## Records supplied
· · ·
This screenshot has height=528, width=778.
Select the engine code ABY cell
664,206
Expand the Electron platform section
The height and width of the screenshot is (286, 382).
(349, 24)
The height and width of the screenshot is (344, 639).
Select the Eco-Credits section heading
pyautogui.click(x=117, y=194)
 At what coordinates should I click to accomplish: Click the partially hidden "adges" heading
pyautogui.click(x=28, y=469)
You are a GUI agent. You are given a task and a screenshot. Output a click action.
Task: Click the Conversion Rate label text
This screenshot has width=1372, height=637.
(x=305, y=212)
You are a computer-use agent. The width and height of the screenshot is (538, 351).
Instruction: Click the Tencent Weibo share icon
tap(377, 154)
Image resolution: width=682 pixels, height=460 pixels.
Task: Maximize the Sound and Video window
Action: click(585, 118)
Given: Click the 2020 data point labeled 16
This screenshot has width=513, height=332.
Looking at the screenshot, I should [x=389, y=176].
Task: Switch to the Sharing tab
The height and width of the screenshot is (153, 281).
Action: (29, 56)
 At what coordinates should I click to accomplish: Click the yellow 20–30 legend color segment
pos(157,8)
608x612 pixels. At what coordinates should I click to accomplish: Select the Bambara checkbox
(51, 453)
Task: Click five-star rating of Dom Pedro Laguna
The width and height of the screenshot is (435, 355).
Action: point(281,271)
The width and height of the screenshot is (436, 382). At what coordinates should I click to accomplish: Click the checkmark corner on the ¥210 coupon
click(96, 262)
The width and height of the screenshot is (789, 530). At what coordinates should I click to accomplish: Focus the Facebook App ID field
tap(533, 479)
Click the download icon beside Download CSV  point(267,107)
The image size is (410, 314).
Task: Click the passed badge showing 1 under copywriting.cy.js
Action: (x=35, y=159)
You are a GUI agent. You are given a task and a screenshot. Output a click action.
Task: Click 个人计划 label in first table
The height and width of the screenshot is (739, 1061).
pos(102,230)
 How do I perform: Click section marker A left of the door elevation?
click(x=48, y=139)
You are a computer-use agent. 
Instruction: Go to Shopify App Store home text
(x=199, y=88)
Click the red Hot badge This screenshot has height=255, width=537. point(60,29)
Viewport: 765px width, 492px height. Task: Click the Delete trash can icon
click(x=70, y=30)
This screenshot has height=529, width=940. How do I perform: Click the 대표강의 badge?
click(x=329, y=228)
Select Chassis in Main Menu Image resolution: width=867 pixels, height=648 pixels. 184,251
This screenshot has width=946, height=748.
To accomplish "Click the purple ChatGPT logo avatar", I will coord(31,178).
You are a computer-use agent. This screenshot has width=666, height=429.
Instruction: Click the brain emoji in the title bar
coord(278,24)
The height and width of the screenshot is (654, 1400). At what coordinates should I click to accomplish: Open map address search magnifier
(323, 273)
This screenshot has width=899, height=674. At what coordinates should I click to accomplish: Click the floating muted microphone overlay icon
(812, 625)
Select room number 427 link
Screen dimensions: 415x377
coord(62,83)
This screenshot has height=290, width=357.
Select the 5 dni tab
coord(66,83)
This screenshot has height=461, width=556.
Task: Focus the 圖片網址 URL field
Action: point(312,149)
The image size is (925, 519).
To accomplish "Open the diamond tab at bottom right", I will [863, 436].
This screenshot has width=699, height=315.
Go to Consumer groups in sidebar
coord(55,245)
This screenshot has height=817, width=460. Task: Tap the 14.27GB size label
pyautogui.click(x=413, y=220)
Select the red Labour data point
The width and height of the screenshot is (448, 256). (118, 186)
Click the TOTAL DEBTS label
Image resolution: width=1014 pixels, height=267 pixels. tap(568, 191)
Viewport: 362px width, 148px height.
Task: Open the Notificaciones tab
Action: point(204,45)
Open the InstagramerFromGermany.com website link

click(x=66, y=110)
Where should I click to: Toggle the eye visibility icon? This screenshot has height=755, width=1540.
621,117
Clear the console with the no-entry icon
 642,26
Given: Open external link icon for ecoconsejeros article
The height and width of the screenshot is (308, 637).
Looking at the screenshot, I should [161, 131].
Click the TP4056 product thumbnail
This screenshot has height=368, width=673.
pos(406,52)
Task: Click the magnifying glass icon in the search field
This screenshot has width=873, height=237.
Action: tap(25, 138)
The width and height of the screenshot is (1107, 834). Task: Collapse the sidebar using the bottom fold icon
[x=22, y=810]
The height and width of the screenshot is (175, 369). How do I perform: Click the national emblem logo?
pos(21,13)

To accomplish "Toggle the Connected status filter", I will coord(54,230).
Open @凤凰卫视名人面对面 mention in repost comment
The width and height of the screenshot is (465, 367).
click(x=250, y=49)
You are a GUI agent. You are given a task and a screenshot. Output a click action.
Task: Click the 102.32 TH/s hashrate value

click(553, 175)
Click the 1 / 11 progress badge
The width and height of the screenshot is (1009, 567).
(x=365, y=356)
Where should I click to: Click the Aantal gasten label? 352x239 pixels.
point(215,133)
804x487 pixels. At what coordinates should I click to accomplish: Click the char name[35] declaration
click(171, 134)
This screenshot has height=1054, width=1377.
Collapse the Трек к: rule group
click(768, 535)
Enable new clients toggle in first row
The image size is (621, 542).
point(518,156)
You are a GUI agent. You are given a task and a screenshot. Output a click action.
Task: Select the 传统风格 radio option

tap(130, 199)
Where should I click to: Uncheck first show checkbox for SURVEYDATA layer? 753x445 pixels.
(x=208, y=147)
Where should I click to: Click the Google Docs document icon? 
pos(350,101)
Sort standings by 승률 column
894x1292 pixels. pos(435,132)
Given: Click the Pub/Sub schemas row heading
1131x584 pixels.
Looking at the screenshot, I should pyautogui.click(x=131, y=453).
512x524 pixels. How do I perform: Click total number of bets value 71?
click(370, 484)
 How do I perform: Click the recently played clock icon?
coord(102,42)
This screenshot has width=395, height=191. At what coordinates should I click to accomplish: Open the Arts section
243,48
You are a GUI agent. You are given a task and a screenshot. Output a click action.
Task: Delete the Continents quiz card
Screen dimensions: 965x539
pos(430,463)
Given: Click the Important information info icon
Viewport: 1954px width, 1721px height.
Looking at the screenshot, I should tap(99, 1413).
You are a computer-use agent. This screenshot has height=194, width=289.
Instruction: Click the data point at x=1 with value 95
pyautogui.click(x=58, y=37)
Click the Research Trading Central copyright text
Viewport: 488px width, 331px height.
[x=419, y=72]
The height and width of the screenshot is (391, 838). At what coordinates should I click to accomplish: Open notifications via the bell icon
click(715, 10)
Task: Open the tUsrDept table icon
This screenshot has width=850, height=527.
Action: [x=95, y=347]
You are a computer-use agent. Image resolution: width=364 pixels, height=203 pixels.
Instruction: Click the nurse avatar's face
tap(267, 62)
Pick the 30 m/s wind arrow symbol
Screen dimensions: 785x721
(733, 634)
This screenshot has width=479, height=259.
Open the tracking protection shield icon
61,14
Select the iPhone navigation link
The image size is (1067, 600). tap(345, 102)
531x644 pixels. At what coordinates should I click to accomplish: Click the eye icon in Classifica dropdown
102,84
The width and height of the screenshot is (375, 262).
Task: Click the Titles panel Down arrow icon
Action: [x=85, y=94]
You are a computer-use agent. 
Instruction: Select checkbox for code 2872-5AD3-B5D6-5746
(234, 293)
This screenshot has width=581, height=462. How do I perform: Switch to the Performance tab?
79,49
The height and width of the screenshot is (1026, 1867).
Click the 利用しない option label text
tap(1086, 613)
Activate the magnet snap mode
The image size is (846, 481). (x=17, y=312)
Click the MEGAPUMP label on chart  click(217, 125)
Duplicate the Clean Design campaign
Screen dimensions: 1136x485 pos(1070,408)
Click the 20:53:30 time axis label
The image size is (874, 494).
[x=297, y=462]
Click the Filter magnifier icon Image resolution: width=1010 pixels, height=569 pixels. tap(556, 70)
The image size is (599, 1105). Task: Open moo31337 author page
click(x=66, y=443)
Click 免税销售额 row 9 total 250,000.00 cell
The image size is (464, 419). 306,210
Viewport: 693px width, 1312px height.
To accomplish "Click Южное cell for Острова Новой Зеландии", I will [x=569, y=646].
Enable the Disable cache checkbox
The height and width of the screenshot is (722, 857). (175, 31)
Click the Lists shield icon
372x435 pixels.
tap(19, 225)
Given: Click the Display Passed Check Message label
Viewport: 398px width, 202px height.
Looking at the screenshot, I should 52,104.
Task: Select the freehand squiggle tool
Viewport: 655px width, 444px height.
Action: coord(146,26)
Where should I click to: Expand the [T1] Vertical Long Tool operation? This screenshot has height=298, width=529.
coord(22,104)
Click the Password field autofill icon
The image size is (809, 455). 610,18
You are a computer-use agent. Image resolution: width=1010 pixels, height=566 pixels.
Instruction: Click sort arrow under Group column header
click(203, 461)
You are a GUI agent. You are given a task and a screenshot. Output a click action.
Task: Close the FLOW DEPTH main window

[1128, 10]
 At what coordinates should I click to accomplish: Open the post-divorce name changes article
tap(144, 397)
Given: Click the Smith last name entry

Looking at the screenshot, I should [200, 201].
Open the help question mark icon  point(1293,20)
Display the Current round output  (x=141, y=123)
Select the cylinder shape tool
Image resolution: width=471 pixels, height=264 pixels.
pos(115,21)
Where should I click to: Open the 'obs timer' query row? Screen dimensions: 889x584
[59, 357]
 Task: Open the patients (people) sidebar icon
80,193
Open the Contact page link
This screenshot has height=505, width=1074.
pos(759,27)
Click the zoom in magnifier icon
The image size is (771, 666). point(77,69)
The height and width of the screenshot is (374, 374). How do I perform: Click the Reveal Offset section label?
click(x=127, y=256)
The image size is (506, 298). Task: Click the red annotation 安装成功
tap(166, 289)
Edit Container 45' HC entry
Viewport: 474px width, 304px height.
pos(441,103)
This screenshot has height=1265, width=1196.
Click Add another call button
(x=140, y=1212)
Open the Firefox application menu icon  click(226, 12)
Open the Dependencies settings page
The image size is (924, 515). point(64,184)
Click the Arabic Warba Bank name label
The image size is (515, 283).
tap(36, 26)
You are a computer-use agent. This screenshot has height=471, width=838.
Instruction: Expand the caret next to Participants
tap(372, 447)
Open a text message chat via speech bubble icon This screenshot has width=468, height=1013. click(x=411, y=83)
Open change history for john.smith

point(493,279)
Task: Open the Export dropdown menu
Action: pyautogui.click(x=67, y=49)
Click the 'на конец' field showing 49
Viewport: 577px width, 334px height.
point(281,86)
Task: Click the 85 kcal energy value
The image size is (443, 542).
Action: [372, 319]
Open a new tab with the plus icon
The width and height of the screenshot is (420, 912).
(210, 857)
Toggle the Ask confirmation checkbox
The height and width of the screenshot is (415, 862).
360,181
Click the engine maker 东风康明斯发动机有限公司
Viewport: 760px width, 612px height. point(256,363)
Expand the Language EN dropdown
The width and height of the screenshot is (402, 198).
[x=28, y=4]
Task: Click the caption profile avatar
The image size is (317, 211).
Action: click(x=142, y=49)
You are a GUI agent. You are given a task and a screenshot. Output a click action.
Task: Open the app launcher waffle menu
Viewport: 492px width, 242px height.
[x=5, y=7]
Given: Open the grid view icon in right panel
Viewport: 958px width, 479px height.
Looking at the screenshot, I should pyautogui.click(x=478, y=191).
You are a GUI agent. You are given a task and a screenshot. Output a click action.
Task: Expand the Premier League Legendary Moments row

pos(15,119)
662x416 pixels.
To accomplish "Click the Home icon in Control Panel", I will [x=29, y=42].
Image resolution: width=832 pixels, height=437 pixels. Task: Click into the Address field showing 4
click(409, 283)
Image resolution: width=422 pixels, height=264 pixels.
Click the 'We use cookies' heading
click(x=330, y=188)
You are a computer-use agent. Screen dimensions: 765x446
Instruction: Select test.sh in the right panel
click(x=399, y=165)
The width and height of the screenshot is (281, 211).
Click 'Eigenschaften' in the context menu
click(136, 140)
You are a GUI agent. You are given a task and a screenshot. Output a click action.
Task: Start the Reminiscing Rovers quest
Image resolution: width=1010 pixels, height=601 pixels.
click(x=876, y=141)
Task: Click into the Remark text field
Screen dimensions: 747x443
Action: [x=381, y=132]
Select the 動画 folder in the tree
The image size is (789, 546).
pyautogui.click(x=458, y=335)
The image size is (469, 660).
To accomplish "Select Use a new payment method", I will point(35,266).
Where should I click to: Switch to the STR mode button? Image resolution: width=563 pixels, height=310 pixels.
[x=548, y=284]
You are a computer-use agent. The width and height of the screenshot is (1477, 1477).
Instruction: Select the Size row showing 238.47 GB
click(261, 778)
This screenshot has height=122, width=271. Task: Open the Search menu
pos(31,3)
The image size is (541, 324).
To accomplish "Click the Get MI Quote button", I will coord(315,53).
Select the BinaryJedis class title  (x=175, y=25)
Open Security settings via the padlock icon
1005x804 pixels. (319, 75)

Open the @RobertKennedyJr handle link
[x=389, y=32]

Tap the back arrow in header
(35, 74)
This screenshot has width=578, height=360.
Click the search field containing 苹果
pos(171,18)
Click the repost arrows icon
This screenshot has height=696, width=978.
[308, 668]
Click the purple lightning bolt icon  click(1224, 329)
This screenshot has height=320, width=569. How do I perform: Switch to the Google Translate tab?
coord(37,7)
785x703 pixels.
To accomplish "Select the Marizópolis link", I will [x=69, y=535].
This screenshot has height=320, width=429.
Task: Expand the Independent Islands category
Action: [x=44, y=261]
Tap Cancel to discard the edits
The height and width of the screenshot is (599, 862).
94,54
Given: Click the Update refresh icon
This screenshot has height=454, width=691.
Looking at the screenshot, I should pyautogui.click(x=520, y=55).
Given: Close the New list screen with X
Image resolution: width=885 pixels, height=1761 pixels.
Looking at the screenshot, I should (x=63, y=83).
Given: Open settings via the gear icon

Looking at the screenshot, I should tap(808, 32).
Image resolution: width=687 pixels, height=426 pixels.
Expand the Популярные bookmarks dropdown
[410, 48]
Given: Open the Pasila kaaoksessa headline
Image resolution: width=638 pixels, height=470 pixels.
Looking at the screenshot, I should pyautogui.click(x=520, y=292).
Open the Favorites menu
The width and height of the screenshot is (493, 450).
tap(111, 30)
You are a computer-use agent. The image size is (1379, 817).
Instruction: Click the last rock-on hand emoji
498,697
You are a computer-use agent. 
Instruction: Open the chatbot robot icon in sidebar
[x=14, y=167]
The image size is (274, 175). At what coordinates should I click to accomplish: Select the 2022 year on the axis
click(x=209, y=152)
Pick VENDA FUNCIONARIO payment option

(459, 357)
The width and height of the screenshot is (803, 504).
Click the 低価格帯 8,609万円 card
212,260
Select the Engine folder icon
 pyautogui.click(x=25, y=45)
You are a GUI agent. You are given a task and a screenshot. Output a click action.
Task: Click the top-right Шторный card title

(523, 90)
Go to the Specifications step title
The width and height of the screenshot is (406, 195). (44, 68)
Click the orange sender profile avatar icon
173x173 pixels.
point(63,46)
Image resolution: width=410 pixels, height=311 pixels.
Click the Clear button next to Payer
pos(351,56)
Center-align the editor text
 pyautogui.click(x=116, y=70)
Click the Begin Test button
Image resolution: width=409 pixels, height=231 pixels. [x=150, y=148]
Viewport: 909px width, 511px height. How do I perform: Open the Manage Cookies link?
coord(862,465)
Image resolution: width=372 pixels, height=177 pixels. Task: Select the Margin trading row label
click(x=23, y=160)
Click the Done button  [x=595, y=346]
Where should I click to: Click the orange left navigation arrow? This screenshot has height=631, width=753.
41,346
· · ·
## Description of the task
The answer must be every line from the entries above that holds the string "profile".

## Task output
Task: Click the caption profile avatar
Click the orange sender profile avatar icon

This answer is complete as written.